▼
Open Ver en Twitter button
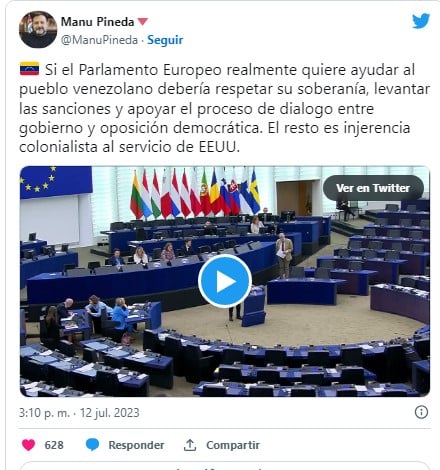This screenshot has width=440, height=470. pos(373,188)
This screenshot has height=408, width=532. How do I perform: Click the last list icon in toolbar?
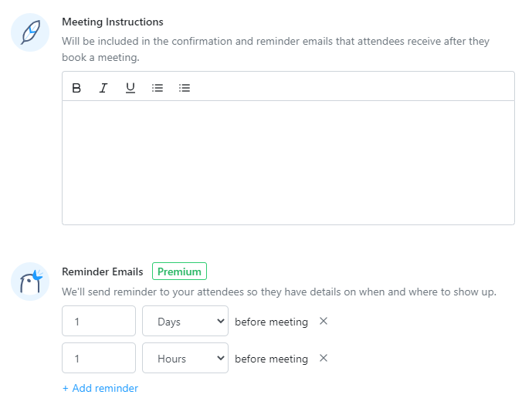185,88
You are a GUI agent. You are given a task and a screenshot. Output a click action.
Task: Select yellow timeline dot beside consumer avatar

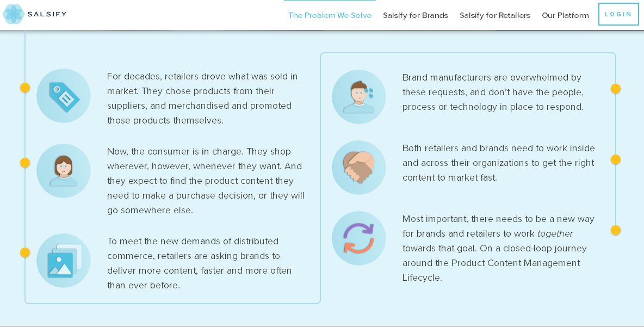click(25, 163)
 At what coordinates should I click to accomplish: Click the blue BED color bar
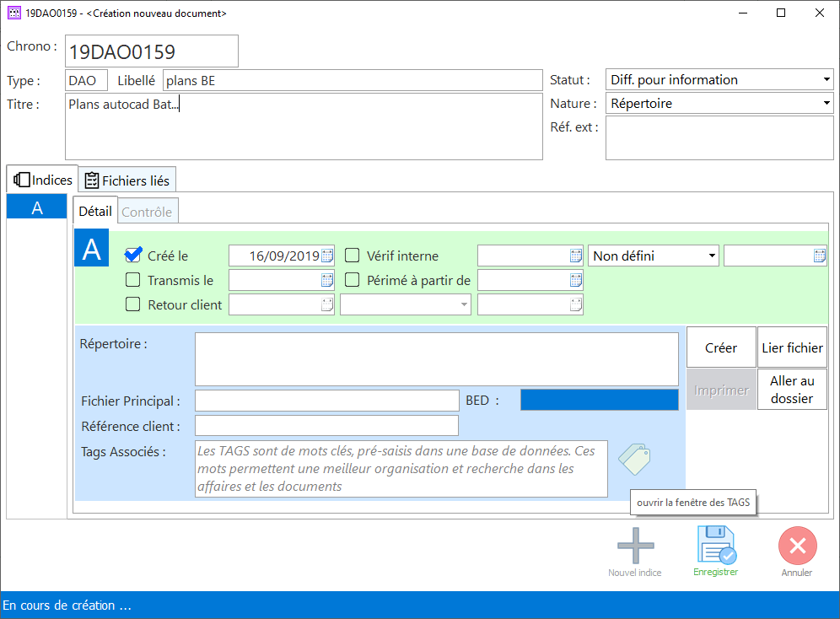[x=599, y=401]
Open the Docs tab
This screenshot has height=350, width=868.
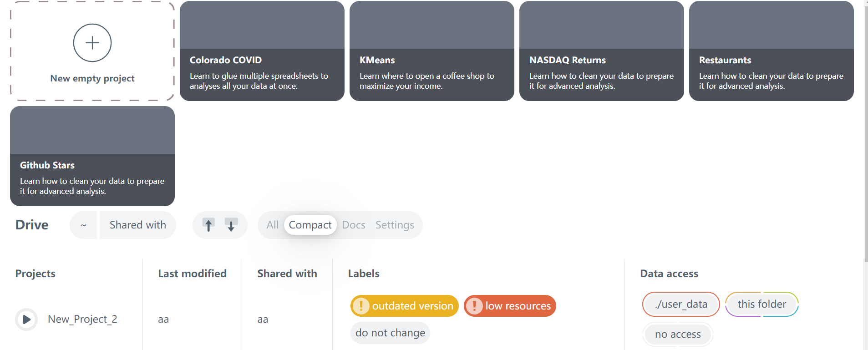(354, 225)
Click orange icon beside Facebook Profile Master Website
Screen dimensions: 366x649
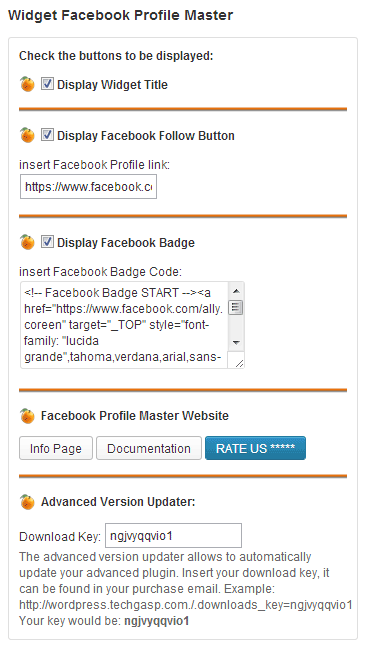[27, 415]
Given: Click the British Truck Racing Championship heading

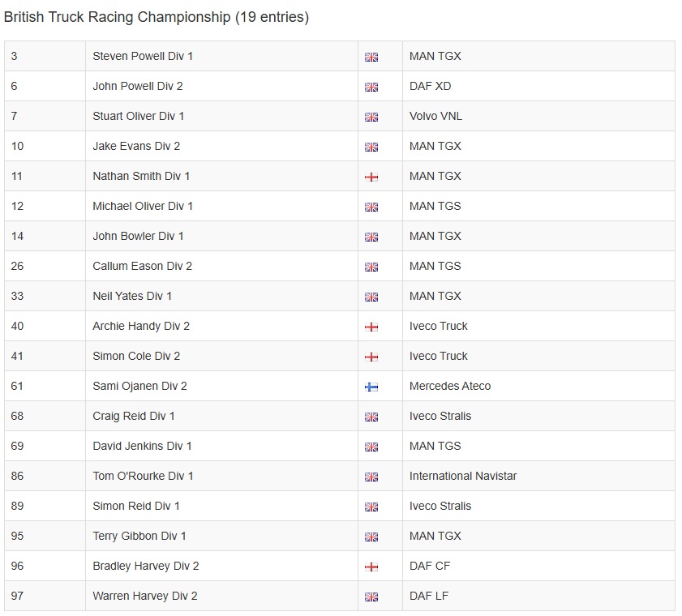Looking at the screenshot, I should click(157, 17).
▲
Would you return the whole listing above exactly as written, skipping any image?

[Problem solution]
Open Ver en Twitter button
This screenshot has width=440, height=470. pos(373,188)
This screenshot has height=408, width=532. How do I perform: Click the last list icon in toolbar?
185,88
You are a GUI agent. You are given a task and a screenshot. Output a click action.
Task: Select yellow timeline dot beside consumer avatar

click(25, 163)
 At what coordinates should I click to accomplish: Click the blue BED color bar
[x=599, y=401]
Open the Docs tab
This screenshot has height=350, width=868.
(354, 225)
Click orange icon beside Facebook Profile Master Website
Screen dimensions: 366x649
[27, 415]
Given: Click the British Truck Racing Championship heading

Looking at the screenshot, I should click(157, 17).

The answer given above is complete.